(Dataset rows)
* * * * *
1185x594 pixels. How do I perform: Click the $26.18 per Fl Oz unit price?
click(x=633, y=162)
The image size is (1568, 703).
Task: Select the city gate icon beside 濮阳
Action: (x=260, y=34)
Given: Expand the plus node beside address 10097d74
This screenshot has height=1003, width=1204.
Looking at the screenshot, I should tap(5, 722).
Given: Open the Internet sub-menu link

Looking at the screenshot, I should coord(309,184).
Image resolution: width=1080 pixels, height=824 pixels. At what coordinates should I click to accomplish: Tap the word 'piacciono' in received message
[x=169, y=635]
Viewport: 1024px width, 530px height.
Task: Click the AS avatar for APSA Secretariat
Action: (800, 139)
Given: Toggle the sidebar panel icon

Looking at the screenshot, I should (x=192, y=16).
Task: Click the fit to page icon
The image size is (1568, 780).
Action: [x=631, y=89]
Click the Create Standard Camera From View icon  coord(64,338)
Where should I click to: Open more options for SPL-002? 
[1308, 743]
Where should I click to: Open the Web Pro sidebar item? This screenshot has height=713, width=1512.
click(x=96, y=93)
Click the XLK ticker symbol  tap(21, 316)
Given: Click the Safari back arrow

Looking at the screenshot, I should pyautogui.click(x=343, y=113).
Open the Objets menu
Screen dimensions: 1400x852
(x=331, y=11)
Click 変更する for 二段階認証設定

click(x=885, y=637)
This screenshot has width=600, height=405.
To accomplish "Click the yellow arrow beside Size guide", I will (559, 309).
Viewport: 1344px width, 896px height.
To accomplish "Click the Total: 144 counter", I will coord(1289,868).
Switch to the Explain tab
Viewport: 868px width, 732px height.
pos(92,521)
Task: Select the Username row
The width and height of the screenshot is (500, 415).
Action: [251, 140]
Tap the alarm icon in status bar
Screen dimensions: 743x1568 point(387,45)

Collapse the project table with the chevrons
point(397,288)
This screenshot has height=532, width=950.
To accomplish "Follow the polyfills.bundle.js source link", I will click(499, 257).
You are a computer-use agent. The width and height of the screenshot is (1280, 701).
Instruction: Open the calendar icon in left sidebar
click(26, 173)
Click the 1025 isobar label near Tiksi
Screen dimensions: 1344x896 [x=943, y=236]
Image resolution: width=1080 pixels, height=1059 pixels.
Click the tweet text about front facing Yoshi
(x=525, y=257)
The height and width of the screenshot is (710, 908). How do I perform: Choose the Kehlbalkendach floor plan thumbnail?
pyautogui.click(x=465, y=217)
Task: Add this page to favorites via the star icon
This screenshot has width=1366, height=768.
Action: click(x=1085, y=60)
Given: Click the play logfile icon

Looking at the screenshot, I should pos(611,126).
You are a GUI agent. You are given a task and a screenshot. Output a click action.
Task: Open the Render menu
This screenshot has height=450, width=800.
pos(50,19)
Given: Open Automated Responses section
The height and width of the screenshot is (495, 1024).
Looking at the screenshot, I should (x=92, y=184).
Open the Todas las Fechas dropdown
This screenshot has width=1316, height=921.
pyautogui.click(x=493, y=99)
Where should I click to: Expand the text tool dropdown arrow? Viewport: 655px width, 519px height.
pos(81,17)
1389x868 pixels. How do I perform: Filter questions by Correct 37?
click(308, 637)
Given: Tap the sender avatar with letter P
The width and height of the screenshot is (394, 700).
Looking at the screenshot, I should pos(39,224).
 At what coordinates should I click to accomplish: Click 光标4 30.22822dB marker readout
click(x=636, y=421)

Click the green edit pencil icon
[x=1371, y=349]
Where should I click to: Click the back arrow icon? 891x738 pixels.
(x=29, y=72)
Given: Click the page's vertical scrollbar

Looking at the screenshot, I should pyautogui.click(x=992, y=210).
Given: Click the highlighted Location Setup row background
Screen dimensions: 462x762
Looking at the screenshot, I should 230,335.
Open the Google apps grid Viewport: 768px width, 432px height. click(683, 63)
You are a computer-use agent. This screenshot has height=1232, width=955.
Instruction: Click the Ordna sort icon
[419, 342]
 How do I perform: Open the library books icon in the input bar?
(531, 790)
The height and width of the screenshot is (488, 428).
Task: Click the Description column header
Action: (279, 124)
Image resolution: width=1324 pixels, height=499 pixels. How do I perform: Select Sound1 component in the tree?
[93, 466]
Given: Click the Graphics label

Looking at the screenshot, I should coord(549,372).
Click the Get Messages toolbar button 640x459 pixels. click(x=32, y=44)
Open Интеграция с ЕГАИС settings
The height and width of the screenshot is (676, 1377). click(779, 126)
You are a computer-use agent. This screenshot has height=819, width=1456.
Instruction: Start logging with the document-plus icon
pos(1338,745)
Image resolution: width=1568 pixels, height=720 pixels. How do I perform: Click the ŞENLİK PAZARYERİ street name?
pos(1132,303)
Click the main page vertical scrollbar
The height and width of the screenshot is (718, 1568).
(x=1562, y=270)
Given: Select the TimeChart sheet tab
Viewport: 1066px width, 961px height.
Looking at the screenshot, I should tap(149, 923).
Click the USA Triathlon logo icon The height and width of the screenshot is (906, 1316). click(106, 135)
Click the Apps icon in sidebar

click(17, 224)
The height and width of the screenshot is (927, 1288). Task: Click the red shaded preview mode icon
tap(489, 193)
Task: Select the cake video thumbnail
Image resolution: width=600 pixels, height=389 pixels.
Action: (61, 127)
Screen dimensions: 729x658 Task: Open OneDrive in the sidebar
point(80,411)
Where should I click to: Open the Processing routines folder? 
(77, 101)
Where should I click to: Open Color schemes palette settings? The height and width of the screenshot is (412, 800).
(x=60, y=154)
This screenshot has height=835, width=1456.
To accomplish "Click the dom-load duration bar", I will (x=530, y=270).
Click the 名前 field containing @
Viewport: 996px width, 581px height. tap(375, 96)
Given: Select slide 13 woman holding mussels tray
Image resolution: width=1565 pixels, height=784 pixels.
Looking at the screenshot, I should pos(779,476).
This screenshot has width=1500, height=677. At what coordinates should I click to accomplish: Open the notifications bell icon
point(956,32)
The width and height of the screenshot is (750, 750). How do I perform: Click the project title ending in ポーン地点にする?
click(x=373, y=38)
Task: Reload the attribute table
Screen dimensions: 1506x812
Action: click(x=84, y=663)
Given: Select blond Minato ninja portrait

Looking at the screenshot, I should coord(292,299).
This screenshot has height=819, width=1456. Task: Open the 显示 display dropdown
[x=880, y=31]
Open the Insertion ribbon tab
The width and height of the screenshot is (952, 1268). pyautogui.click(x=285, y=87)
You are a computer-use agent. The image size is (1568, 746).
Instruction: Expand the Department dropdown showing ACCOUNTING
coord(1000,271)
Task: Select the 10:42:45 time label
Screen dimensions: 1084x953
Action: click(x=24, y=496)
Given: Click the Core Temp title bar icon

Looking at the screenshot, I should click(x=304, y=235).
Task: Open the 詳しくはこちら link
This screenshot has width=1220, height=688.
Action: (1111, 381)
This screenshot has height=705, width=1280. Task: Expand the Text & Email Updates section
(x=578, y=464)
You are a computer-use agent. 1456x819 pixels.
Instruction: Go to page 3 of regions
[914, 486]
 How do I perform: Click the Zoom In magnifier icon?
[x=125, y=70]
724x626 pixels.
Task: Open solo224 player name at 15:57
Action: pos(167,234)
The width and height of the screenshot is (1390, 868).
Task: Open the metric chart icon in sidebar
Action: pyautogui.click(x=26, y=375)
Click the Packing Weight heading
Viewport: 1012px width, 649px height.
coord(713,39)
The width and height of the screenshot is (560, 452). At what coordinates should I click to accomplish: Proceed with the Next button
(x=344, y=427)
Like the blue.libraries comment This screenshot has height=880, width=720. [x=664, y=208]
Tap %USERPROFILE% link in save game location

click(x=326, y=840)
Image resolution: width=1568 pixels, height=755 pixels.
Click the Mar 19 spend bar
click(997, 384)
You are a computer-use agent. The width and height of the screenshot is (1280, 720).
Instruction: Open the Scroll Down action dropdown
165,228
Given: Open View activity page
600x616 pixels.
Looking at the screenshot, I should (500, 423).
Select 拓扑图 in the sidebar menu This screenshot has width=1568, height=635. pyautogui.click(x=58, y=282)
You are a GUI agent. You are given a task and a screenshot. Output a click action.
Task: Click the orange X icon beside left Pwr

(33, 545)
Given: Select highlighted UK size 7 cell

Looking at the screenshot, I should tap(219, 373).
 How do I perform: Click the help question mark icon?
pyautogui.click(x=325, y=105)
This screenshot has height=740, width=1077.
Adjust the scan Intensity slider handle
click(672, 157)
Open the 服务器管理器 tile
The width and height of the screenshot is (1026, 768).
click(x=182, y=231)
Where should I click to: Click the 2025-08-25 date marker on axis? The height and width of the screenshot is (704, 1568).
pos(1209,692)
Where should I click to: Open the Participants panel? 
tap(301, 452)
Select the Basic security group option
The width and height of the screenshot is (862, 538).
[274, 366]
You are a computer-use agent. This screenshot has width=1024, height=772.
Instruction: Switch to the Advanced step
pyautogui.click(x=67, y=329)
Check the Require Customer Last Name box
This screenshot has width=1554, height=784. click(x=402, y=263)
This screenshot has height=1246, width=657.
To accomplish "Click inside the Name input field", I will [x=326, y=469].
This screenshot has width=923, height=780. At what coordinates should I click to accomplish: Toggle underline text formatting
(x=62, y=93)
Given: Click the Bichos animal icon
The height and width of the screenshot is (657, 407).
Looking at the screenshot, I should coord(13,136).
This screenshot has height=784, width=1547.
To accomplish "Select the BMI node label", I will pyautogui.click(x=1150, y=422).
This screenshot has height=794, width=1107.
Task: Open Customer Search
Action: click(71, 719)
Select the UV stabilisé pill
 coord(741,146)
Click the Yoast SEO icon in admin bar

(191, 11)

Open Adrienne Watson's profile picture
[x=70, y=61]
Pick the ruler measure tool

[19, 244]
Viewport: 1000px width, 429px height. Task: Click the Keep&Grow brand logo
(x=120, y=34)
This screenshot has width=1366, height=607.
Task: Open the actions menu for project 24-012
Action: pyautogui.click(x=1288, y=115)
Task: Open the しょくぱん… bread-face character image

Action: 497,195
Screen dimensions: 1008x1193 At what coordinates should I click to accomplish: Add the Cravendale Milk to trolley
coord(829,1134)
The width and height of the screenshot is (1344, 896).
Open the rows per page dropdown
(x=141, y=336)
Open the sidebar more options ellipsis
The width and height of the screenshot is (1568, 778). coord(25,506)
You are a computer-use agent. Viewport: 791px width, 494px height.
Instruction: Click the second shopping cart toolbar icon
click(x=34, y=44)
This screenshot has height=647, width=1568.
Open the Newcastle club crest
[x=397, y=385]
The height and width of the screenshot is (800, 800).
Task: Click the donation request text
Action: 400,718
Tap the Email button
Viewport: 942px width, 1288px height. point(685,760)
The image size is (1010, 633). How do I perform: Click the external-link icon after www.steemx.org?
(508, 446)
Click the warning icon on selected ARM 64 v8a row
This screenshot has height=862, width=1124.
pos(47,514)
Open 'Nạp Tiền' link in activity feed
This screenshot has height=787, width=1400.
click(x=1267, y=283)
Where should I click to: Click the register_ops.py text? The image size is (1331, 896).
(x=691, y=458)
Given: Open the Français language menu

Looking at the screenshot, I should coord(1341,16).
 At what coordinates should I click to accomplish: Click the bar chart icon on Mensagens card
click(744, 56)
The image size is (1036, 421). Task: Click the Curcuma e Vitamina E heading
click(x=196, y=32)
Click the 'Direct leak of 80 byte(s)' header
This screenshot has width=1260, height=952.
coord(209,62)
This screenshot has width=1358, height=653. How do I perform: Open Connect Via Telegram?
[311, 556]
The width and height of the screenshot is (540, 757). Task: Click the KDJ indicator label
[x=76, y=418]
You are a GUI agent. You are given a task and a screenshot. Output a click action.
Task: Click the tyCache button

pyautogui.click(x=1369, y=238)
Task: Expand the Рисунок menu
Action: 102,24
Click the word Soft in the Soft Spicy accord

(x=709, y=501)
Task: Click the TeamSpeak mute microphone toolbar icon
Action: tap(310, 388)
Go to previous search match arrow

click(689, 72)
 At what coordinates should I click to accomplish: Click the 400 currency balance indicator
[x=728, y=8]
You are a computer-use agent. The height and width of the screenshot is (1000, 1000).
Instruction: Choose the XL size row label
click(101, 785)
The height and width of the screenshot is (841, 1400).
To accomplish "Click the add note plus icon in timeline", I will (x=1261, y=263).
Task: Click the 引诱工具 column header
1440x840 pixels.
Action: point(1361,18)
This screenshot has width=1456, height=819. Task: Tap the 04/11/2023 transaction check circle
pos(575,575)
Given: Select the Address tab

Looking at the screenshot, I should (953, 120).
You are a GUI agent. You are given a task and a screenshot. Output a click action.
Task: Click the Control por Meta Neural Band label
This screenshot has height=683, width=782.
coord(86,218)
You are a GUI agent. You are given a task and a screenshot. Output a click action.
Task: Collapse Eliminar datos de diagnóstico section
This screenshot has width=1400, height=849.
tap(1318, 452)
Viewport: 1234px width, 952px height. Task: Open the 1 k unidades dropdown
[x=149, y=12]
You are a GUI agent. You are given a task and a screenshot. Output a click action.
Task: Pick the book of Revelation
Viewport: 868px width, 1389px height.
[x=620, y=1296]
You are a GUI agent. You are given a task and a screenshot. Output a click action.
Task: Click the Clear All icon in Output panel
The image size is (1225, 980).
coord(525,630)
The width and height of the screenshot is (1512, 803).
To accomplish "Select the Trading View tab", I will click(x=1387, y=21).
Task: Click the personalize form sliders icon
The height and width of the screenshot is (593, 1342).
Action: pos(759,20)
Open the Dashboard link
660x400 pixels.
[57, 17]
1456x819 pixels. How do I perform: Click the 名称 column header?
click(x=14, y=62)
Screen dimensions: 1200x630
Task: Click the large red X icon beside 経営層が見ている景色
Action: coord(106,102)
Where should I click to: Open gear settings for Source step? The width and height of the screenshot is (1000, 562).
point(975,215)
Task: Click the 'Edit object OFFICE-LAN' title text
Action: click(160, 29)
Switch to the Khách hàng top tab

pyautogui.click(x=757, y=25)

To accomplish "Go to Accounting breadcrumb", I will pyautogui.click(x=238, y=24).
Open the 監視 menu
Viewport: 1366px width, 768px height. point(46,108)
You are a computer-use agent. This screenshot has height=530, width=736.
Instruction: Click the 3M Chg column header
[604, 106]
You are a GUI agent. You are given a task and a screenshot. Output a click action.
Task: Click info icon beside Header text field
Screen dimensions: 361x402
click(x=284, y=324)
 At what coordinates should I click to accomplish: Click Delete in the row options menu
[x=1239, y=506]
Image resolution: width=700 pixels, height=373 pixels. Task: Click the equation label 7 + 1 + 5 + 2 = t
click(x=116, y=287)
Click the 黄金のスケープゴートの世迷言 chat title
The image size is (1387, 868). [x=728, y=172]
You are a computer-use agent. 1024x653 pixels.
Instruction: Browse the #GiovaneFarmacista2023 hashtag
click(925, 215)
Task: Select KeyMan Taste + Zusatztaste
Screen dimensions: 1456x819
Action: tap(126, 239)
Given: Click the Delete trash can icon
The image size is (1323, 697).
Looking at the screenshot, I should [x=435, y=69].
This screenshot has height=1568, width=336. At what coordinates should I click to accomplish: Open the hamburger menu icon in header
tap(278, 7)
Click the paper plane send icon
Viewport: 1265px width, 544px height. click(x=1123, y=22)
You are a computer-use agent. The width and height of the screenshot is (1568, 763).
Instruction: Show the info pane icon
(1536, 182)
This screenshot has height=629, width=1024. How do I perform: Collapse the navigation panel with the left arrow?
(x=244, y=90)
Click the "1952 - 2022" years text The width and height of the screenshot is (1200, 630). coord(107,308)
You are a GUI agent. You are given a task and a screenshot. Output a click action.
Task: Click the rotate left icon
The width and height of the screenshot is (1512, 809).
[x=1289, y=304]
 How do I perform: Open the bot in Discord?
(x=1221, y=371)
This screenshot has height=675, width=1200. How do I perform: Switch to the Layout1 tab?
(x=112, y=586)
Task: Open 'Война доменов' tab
* * * * *
■ TASK PROMPT
In the material from the line with "Image resolution: width=1080 pixels, height=1059" up to and including the line with "pyautogui.click(x=465, y=217)", change "tweet" to "post" and give those lines back with nothing else altered.

■ TASK RESULT
Image resolution: width=1080 pixels, height=1059 pixels.
Click the post text about front facing Yoshi
(x=525, y=257)
The height and width of the screenshot is (710, 908). How do I perform: Choose the Kehlbalkendach floor plan thumbnail?
pyautogui.click(x=465, y=217)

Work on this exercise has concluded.